Return the data from the line containing "Screen dimensions: 1003x885" through the line containing "Action: pos(575,20)", including both of those lines, word for word. Leave the pictures out of your answer.

begin Data supplied

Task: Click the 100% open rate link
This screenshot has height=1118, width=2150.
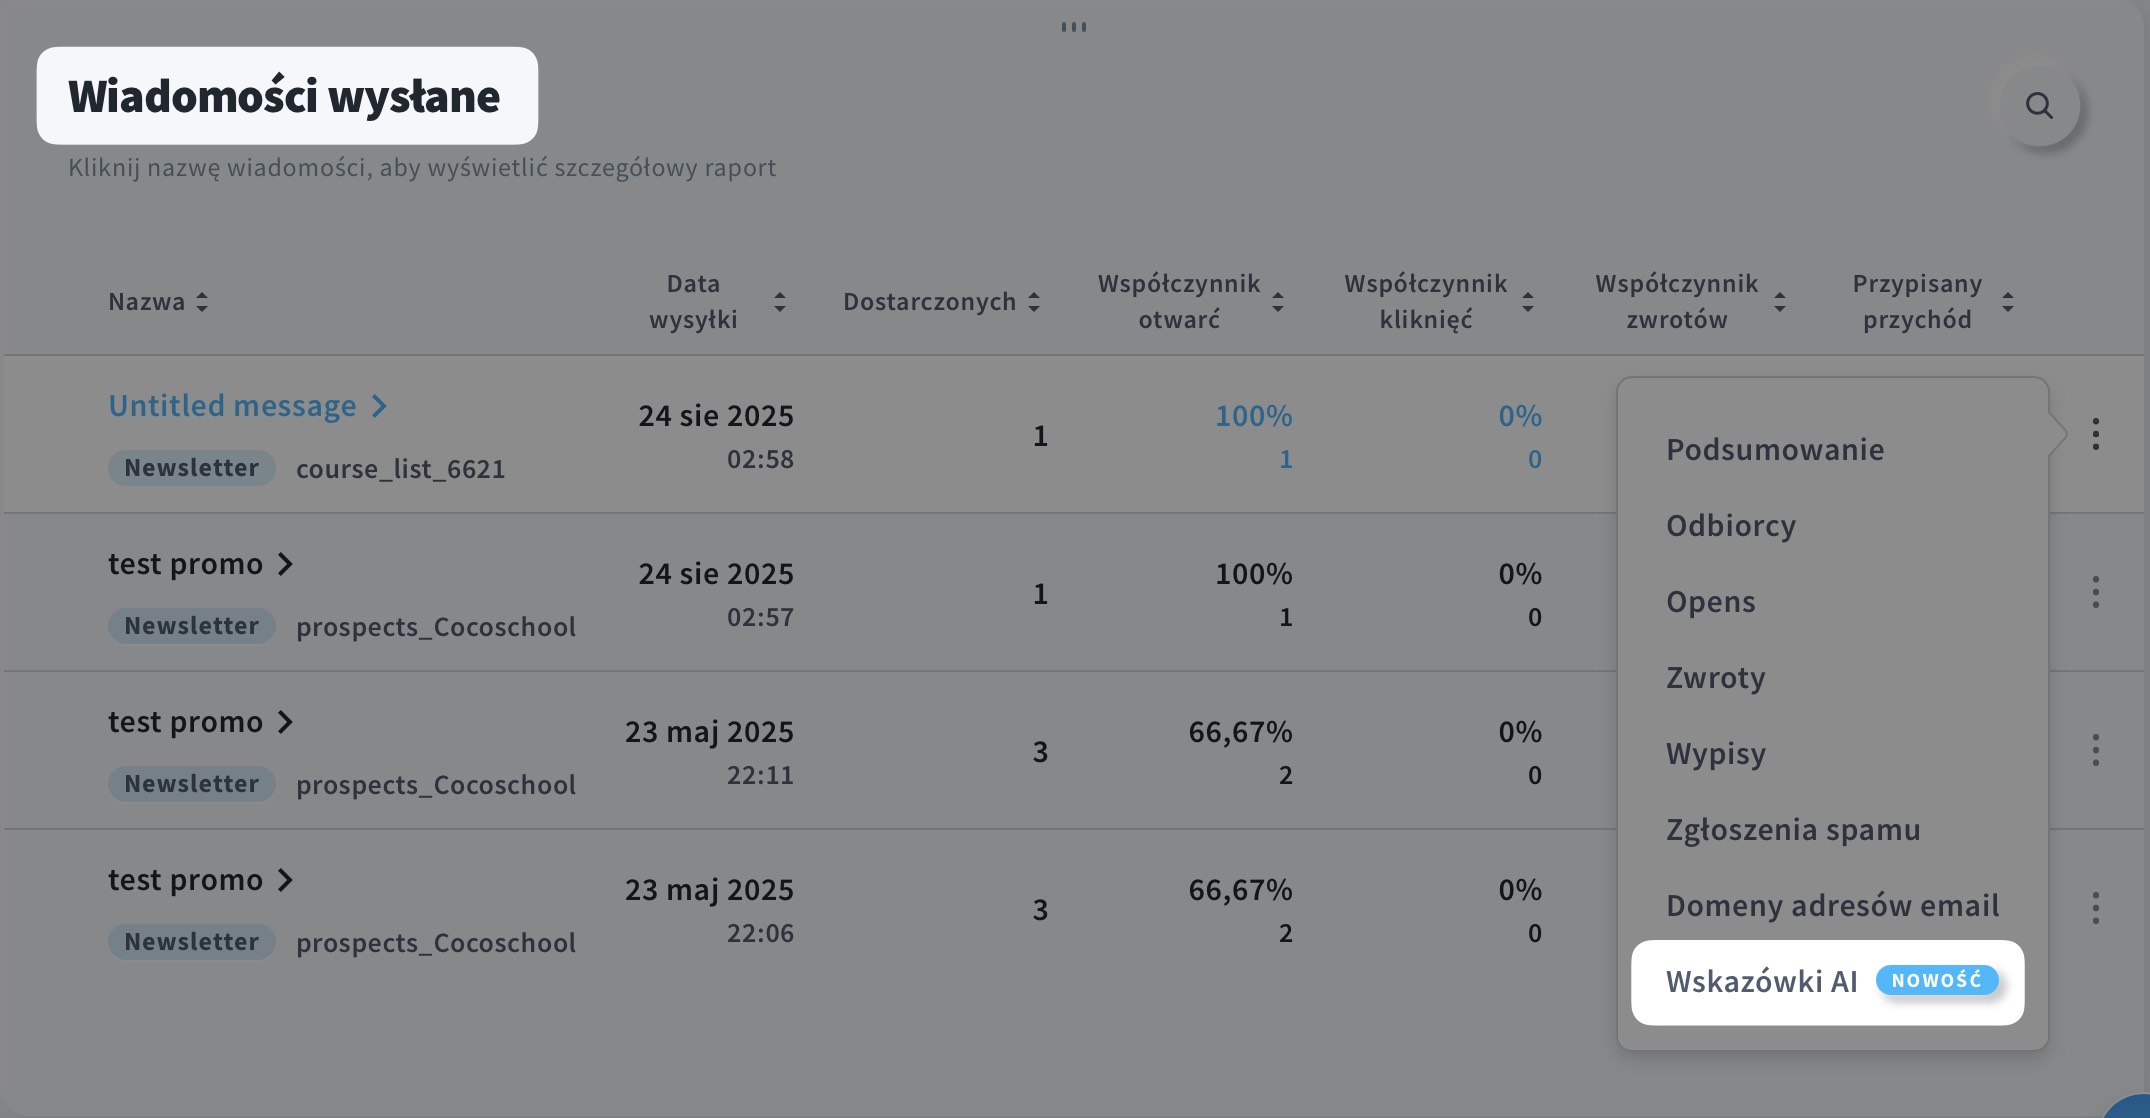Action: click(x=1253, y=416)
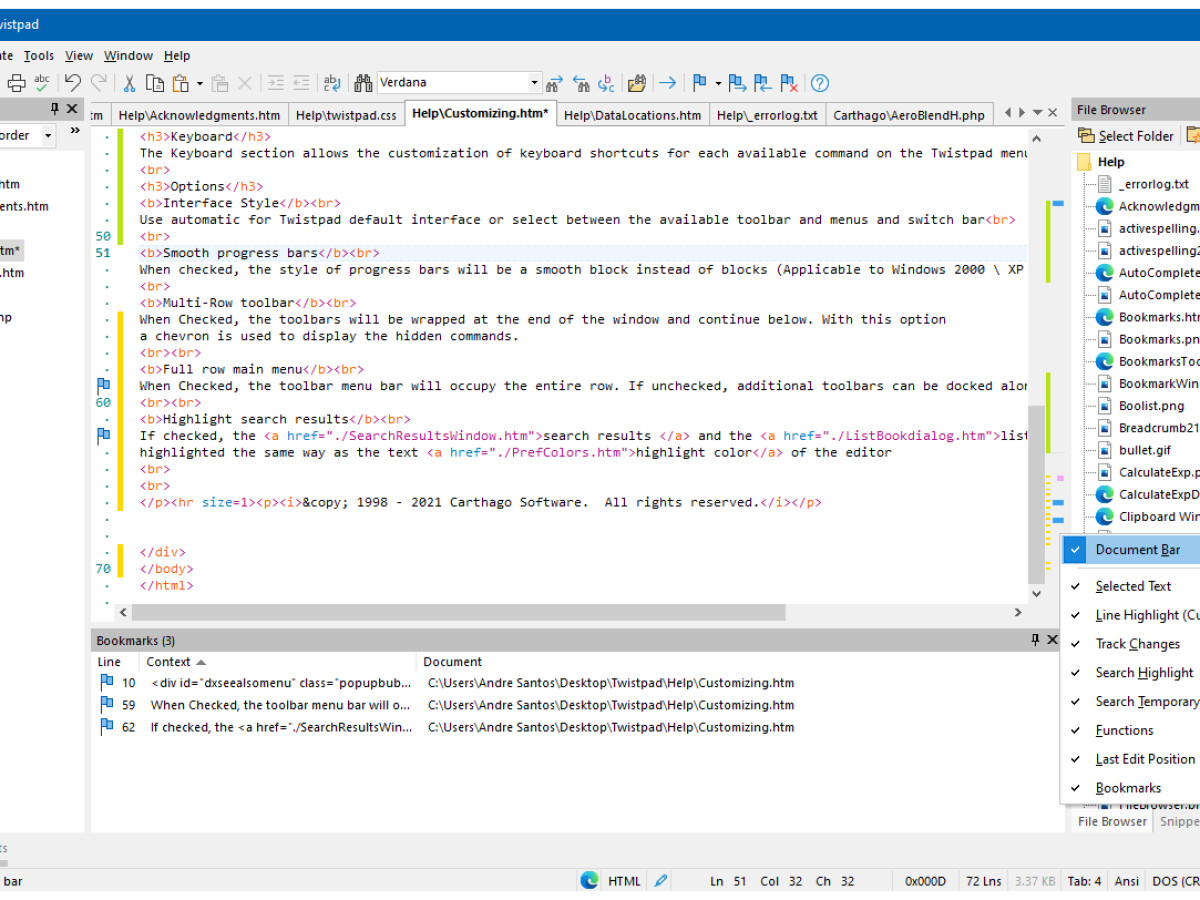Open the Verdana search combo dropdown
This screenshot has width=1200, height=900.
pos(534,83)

end Data supplied
begin Data supplied

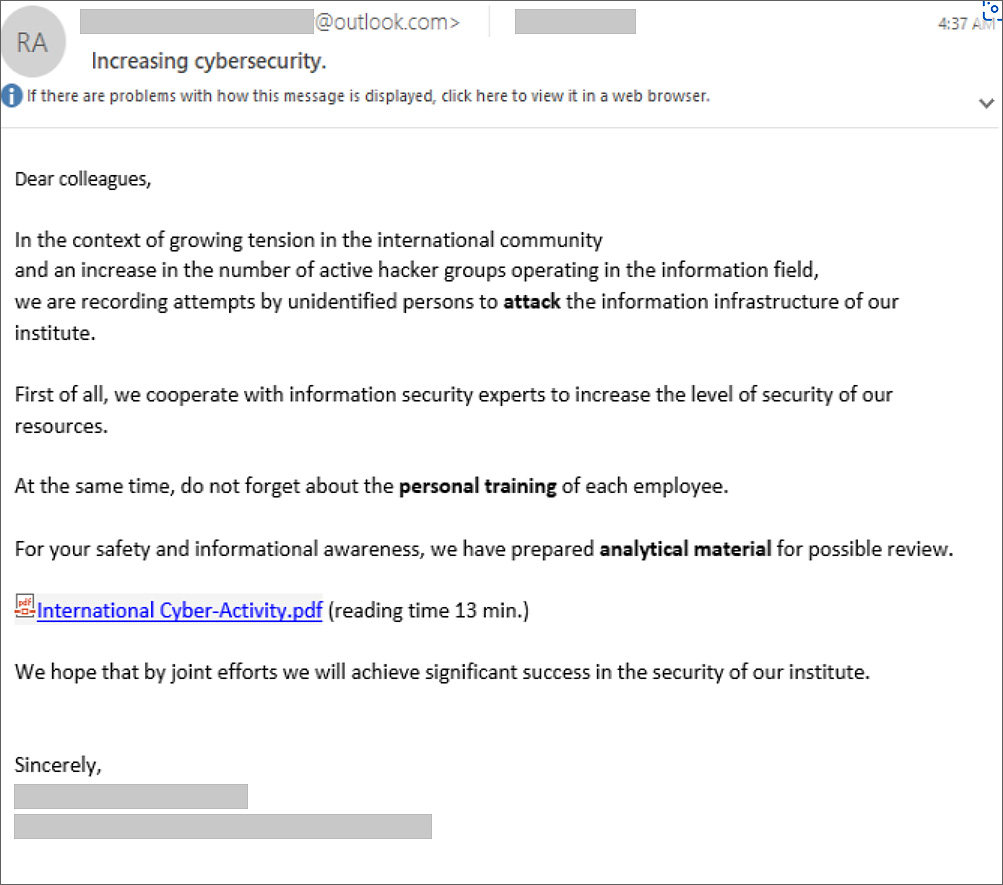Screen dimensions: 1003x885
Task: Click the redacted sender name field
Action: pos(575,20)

end Data supplied
begin Data supplied

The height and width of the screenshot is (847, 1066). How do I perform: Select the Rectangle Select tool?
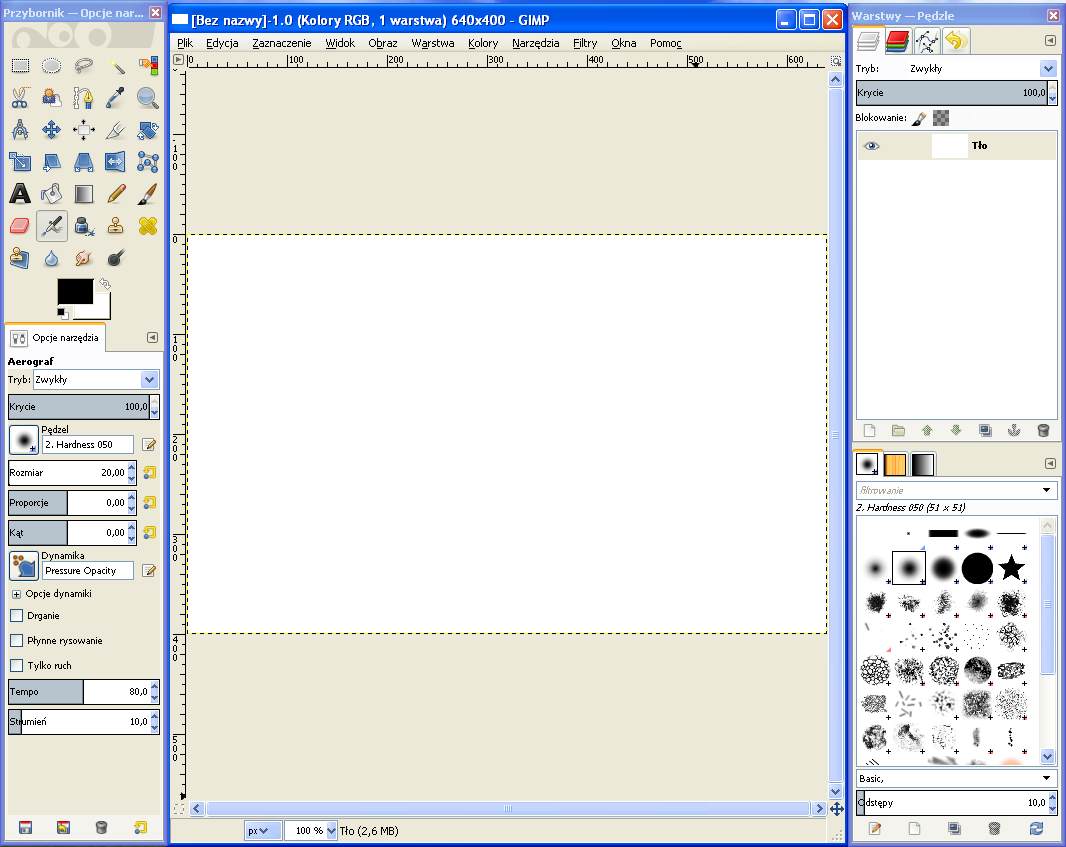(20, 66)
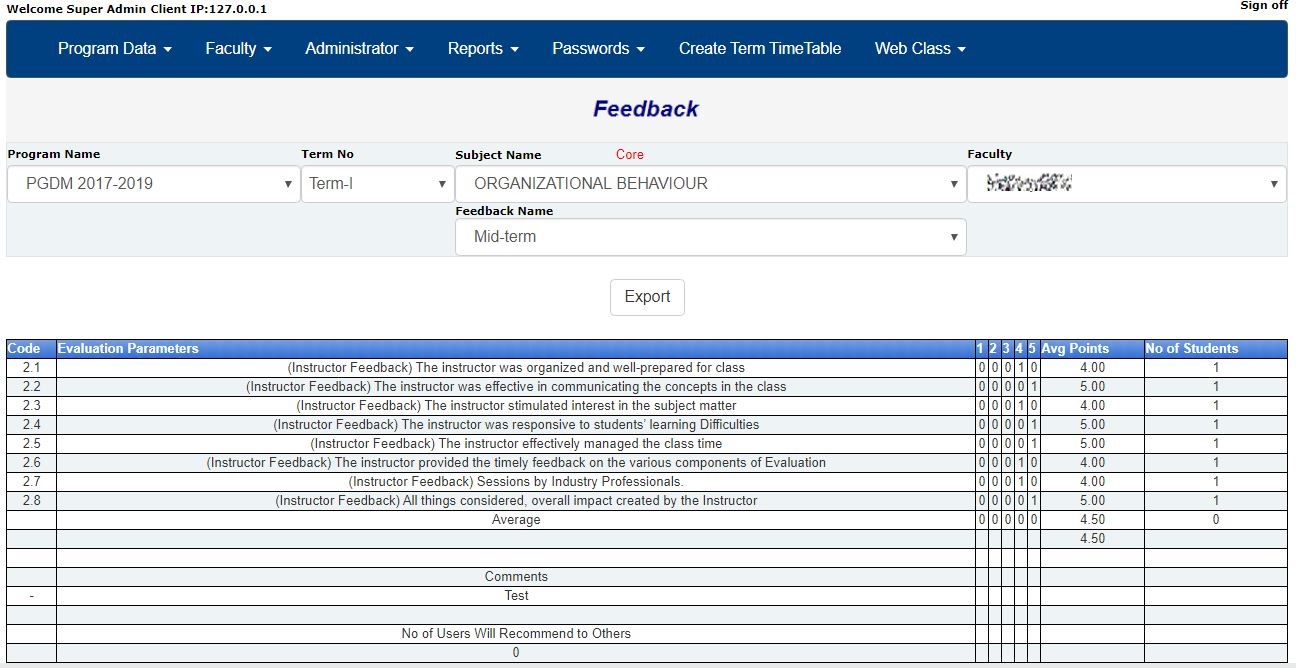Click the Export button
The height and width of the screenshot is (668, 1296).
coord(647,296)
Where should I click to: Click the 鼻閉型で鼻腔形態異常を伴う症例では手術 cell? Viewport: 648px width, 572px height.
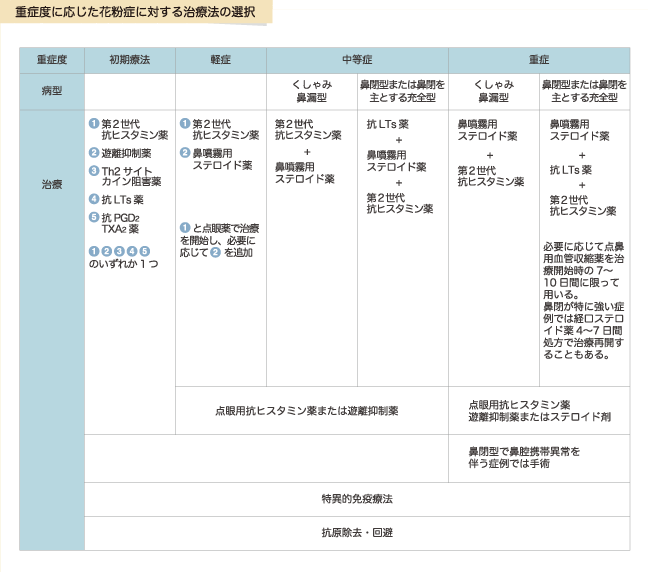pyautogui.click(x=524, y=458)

end Data supplied

> _Answer in full_:
Screen dimensions: 1003x885
Task: Click the redacted sender name field
Action: pos(575,20)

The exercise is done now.